» TASK DIRECTIONS: Pick out every line of the rows below that contains the string "This", and copy each of those lines.

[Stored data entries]
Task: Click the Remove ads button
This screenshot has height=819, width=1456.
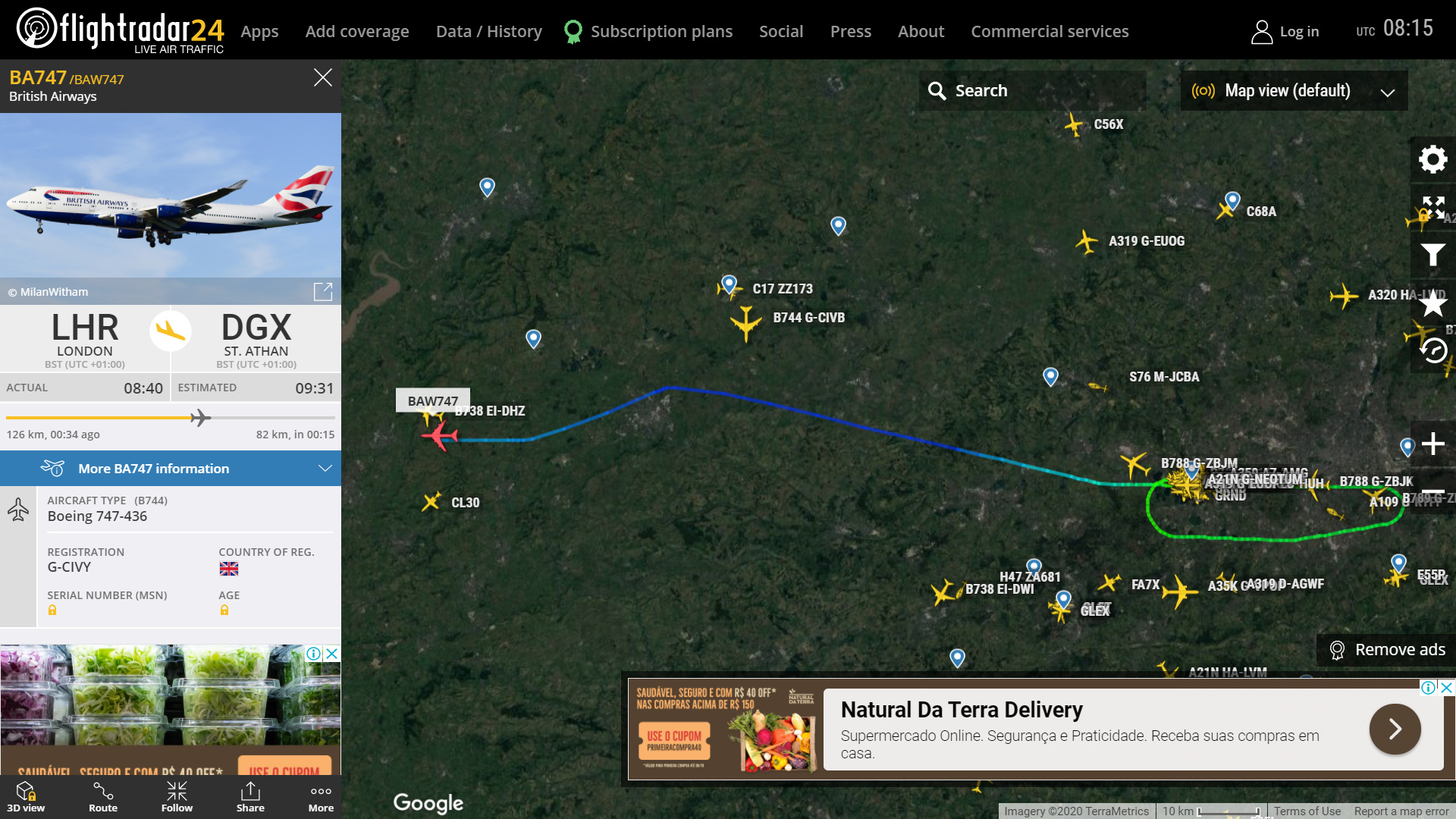Action: pos(1386,650)
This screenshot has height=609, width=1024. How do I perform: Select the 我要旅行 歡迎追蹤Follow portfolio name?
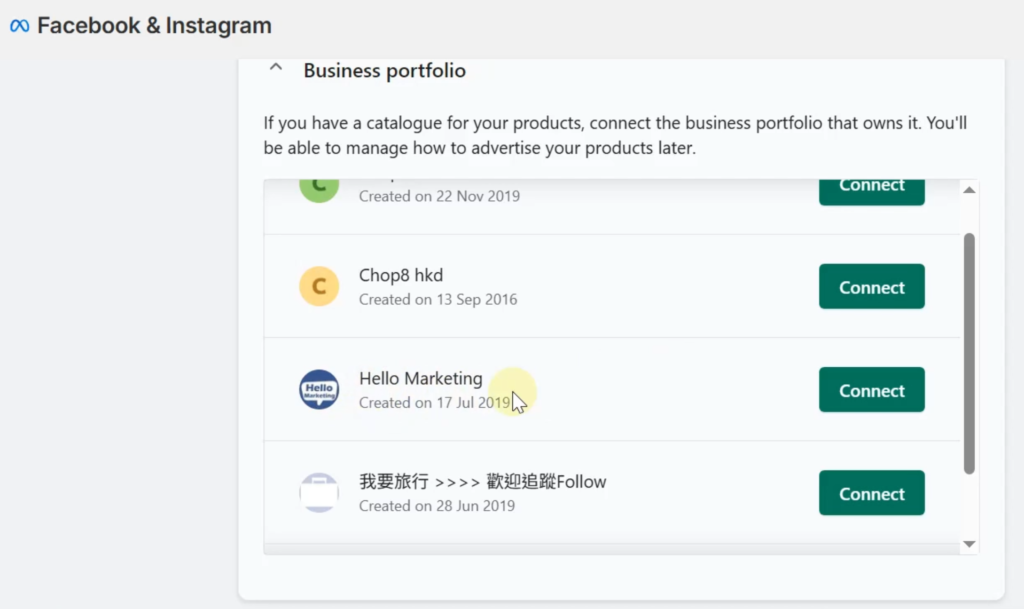click(x=482, y=482)
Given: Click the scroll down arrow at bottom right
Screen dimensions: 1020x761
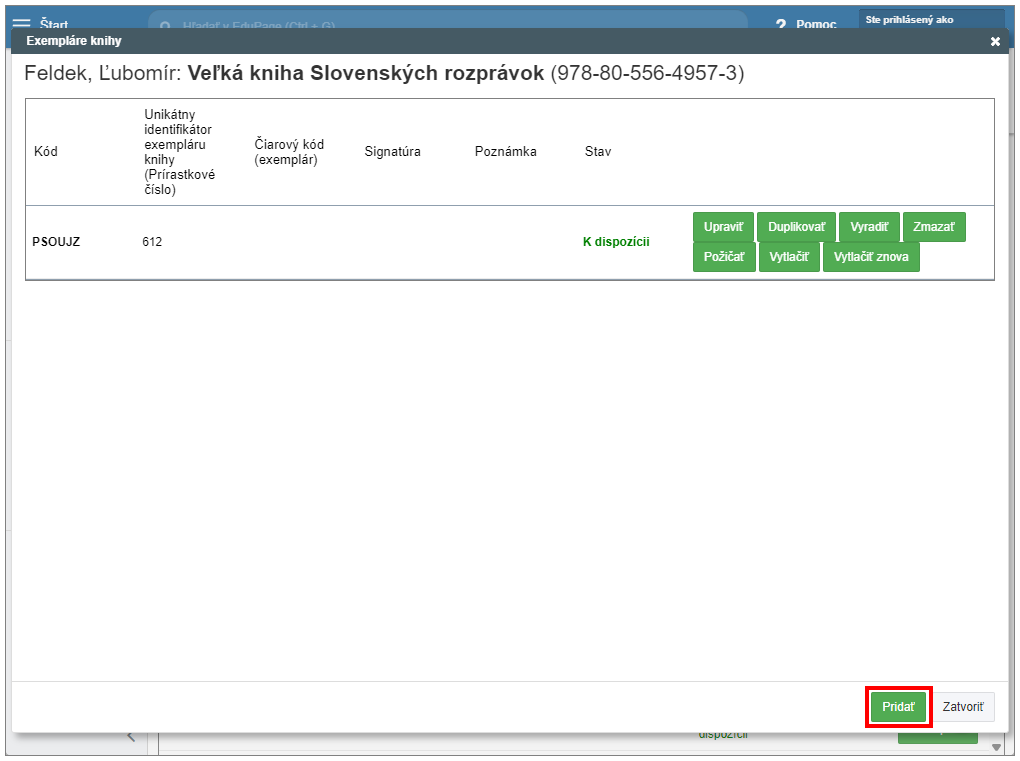Looking at the screenshot, I should (x=995, y=747).
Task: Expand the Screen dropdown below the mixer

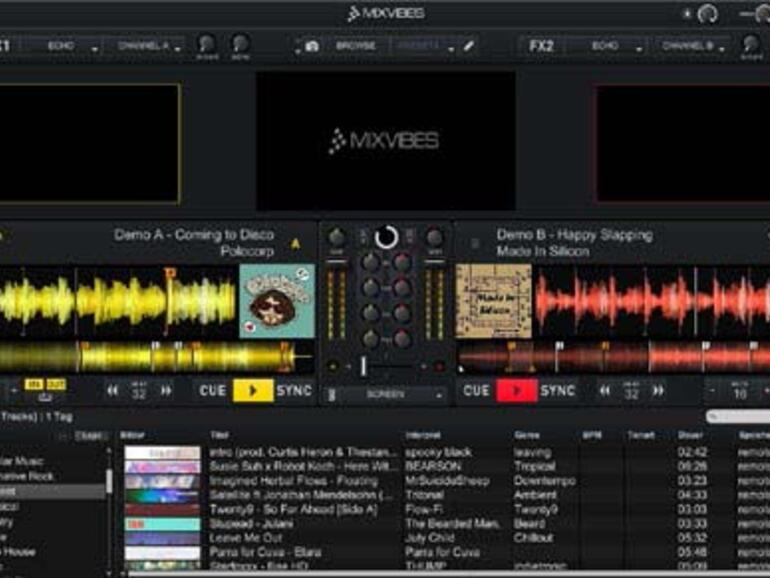Action: click(386, 394)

» EXPECTED ANSWER:
This screenshot has height=819, width=1456.
This screenshot has height=609, width=1024. How do I perform: Select the 我要旅行 歡迎追蹤Follow portfolio name?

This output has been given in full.